[Records taken from a collection]
· · · · · · ·
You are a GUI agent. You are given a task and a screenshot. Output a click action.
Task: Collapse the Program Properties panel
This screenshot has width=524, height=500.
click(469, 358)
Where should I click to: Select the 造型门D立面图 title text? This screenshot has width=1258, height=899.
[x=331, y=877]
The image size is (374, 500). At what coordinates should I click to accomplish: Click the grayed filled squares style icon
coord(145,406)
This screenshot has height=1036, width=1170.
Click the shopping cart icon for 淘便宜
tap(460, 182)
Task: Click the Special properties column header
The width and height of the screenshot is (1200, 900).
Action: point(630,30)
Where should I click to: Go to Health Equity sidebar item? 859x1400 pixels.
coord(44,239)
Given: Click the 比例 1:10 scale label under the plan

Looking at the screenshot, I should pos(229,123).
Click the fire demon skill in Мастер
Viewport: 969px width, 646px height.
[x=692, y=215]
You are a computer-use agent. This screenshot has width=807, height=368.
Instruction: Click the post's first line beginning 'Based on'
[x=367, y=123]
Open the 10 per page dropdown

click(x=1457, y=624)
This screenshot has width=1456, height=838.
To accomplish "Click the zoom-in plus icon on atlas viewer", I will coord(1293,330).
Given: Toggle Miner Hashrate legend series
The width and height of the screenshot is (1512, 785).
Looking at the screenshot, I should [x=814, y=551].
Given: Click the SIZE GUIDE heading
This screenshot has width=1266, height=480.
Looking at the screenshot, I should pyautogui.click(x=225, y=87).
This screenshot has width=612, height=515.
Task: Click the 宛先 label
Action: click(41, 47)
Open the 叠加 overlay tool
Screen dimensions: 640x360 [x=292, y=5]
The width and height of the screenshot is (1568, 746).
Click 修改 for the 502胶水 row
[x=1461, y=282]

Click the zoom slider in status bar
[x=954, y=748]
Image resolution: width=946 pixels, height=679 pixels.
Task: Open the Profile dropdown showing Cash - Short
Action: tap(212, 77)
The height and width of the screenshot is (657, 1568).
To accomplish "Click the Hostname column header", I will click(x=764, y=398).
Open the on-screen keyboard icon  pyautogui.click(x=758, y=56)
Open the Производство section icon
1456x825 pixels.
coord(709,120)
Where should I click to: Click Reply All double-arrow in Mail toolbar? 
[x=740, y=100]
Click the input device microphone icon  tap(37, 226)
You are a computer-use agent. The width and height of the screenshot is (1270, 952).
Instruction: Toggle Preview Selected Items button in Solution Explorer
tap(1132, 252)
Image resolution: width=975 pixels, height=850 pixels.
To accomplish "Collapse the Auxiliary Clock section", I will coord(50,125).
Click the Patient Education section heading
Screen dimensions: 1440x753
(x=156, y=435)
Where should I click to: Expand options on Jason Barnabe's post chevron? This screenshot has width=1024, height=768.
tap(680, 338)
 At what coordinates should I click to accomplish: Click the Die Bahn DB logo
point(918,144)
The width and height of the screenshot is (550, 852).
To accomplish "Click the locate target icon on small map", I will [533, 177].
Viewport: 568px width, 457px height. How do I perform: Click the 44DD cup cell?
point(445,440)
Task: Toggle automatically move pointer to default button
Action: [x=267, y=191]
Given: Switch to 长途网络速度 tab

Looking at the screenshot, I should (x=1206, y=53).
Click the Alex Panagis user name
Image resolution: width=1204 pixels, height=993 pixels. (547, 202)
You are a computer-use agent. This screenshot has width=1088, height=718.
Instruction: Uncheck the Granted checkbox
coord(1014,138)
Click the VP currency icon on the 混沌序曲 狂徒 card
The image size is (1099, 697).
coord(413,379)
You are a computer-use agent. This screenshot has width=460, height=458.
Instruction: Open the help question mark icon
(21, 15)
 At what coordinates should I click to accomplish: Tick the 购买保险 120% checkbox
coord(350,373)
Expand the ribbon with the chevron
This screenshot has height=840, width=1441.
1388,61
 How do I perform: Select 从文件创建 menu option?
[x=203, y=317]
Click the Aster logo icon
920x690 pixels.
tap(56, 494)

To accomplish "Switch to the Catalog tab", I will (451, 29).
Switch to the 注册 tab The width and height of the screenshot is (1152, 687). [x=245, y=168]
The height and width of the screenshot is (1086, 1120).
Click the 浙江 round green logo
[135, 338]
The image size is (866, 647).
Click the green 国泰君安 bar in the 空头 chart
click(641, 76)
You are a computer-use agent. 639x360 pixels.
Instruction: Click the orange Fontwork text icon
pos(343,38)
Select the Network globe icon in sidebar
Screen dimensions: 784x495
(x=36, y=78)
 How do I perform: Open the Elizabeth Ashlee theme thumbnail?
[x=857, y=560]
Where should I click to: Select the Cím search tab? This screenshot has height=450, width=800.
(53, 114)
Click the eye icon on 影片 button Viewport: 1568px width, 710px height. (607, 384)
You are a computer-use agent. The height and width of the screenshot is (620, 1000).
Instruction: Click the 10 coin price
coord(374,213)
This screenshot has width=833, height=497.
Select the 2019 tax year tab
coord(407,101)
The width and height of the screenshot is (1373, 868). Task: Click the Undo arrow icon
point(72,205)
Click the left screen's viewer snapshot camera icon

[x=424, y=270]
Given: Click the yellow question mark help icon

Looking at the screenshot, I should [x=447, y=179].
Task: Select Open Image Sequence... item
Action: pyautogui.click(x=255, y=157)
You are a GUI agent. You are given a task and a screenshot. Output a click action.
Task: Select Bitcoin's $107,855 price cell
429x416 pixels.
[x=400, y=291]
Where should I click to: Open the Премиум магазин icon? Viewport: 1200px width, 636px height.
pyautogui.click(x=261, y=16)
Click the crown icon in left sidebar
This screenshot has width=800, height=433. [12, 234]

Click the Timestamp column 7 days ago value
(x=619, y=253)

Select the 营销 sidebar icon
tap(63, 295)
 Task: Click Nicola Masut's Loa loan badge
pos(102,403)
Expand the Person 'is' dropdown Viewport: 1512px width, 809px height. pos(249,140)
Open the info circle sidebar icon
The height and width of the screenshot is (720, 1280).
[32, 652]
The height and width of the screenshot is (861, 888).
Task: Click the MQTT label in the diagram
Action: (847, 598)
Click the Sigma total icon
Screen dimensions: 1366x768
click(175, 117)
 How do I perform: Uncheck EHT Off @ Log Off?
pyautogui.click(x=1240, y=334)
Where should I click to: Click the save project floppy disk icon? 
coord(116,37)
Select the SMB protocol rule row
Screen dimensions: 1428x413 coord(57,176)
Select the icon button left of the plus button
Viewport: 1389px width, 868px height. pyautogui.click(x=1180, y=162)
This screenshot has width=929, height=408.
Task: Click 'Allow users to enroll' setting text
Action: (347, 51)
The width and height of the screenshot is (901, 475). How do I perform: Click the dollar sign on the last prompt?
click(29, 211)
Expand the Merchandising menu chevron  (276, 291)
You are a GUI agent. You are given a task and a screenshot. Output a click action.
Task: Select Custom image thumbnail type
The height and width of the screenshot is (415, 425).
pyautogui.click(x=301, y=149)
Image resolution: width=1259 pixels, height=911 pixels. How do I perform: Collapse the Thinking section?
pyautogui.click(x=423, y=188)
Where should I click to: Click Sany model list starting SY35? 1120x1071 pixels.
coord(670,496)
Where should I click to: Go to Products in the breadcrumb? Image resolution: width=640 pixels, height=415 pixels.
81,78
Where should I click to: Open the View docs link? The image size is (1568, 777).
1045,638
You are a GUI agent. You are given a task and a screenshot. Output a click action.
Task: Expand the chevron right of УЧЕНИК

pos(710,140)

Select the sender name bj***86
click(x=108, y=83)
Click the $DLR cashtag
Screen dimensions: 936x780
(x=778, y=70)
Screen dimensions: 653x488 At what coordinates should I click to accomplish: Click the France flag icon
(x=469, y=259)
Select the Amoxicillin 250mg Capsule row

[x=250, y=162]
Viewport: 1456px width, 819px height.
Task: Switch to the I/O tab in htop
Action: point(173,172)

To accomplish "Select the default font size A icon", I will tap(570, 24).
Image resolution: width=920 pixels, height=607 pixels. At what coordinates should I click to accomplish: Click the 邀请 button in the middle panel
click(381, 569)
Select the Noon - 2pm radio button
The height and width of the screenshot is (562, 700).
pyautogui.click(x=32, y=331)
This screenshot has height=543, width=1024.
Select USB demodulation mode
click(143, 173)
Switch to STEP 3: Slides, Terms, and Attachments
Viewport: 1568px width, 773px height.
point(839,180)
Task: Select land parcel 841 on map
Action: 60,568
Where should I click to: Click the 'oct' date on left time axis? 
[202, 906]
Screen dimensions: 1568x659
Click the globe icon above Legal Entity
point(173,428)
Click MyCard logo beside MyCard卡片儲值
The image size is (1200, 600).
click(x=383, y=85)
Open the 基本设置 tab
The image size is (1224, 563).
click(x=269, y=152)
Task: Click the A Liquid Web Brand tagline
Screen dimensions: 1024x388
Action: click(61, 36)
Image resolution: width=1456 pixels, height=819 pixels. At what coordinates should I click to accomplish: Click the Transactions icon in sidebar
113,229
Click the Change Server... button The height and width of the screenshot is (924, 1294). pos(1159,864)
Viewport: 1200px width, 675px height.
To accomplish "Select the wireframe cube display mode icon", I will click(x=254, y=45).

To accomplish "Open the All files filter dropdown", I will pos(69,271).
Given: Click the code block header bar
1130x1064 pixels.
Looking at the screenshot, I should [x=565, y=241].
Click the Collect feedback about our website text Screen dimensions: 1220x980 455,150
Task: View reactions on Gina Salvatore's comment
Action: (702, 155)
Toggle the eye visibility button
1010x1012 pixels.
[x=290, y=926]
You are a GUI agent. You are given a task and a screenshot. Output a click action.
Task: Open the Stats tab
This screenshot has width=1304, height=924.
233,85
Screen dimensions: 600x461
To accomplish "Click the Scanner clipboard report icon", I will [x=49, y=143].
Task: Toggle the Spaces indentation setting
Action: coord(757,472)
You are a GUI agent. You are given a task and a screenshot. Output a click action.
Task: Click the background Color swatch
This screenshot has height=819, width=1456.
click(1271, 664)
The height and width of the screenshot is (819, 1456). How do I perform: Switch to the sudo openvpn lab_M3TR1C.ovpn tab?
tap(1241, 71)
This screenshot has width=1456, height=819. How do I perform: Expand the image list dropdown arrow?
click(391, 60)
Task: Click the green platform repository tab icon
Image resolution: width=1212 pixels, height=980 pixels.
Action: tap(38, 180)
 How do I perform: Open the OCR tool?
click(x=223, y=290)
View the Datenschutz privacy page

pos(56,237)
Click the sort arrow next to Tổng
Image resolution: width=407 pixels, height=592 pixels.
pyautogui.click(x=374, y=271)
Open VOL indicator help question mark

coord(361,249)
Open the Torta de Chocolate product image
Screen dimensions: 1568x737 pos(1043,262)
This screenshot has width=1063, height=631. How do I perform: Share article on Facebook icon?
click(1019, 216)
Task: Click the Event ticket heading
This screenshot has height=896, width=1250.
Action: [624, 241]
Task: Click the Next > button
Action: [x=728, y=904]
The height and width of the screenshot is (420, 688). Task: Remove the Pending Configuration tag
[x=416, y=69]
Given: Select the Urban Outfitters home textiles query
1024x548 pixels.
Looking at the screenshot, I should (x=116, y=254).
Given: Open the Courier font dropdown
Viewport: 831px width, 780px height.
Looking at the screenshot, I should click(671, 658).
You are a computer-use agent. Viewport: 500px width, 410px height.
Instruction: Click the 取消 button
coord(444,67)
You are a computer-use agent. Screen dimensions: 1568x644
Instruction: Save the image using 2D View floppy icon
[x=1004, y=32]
· · · · · · ·
# EXERCISE BRIEF
Rename "computer-use agent" to "screen assistant" in the items between the lines holding "Image resolution: width=975" and "click(641, 76)", inclusive, and give those lines back with nothing else changed.

# RIGHT ANSWER
Image resolution: width=975 pixels, height=850 pixels.
To accomplish "Collapse the Auxiliary Clock section", I will coord(50,125).
Click the Patient Education section heading
Screen dimensions: 1440x753
(x=156, y=435)
Where should I click to: Expand options on Jason Barnabe's post chevron? This screenshot has width=1024, height=768.
tap(680, 338)
 At what coordinates should I click to accomplish: Click the Die Bahn DB logo
point(918,144)
The width and height of the screenshot is (550, 852).
To accomplish "Click the locate target icon on small map", I will [533, 177].
Viewport: 568px width, 457px height. How do I perform: Click the 44DD cup cell?
point(445,440)
Task: Toggle automatically move pointer to default button
Action: [x=267, y=191]
Given: Switch to 长途网络速度 tab

Looking at the screenshot, I should (x=1206, y=53).
Click the Alex Panagis user name
Image resolution: width=1204 pixels, height=993 pixels. (547, 202)
You are a screen assistant. This screenshot has width=1088, height=718.
Instruction: Uncheck the Granted checkbox
coord(1014,138)
Click the VP currency icon on the 混沌序曲 狂徒 card
The image size is (1099, 697).
coord(413,379)
You are a screen assistant. This screenshot has width=460, height=458.
Instruction: Open the help question mark icon
(21, 15)
 At what coordinates should I click to accomplish: Tick the 购买保险 120% checkbox
coord(350,373)
Expand the ribbon with the chevron
This screenshot has height=840, width=1441.
1388,61
 How do I perform: Select 从文件创建 menu option?
[x=203, y=317]
Click the Aster logo icon
920x690 pixels.
tap(56, 494)

To accomplish "Switch to the Catalog tab", I will (451, 29).
Switch to the 注册 tab The width and height of the screenshot is (1152, 687). [x=245, y=168]
The height and width of the screenshot is (1086, 1120).
Click the 浙江 round green logo
[135, 338]
The image size is (866, 647).
Click the green 国泰君安 bar in the 空头 chart
click(641, 76)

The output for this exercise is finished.